**Exercise data:**
== Segment start ==

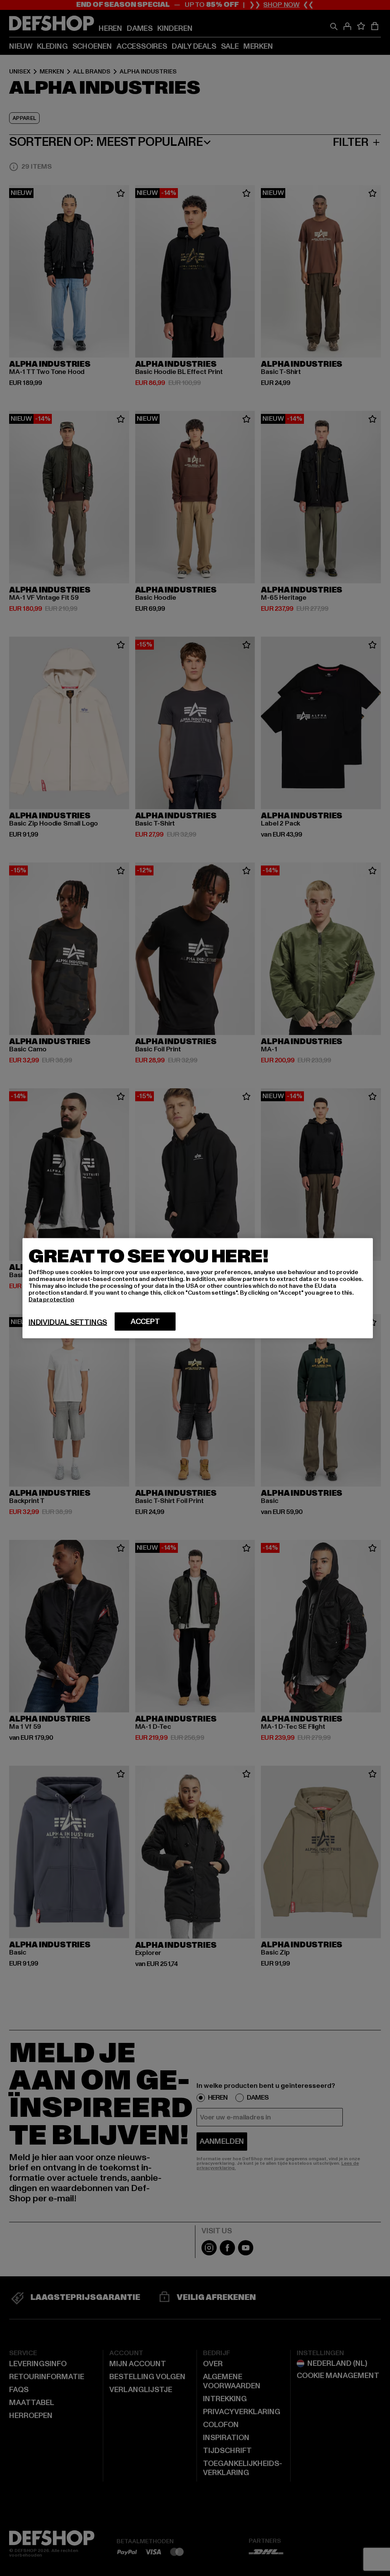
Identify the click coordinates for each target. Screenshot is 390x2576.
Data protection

== Segment end ==
== Segment start ==

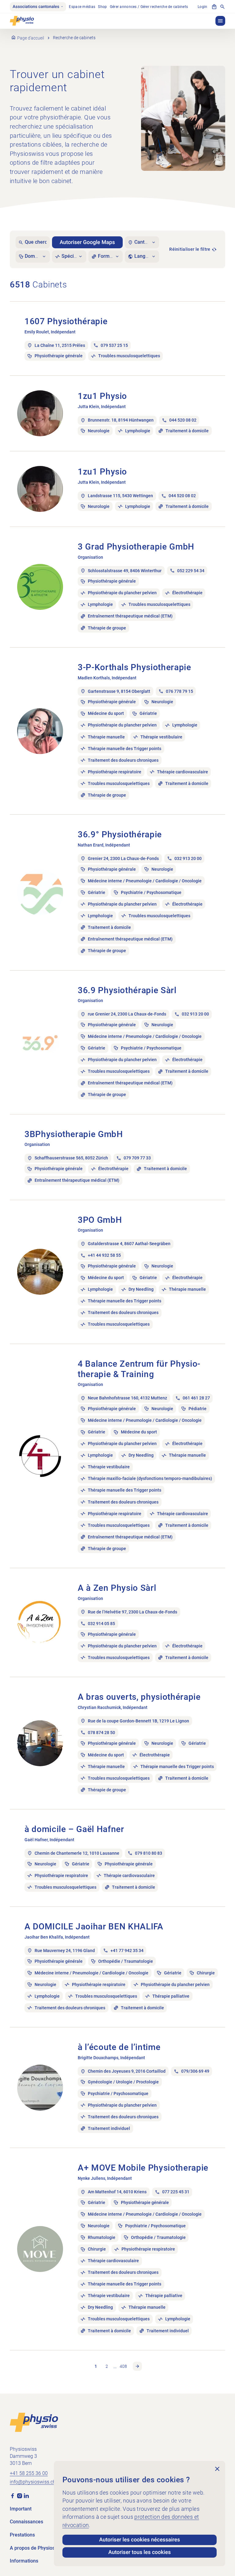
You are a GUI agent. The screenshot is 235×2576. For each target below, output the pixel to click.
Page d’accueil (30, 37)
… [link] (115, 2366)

== Segment end ==

**Task objective:** From the records above, retype only the lines starting at the line that contains "Identify the click" and ending at the line that contains "Data protection", both included.

**Response to the exercise:**
Identify the click coordinates for each target. Screenshot is 390x2576.
Data protection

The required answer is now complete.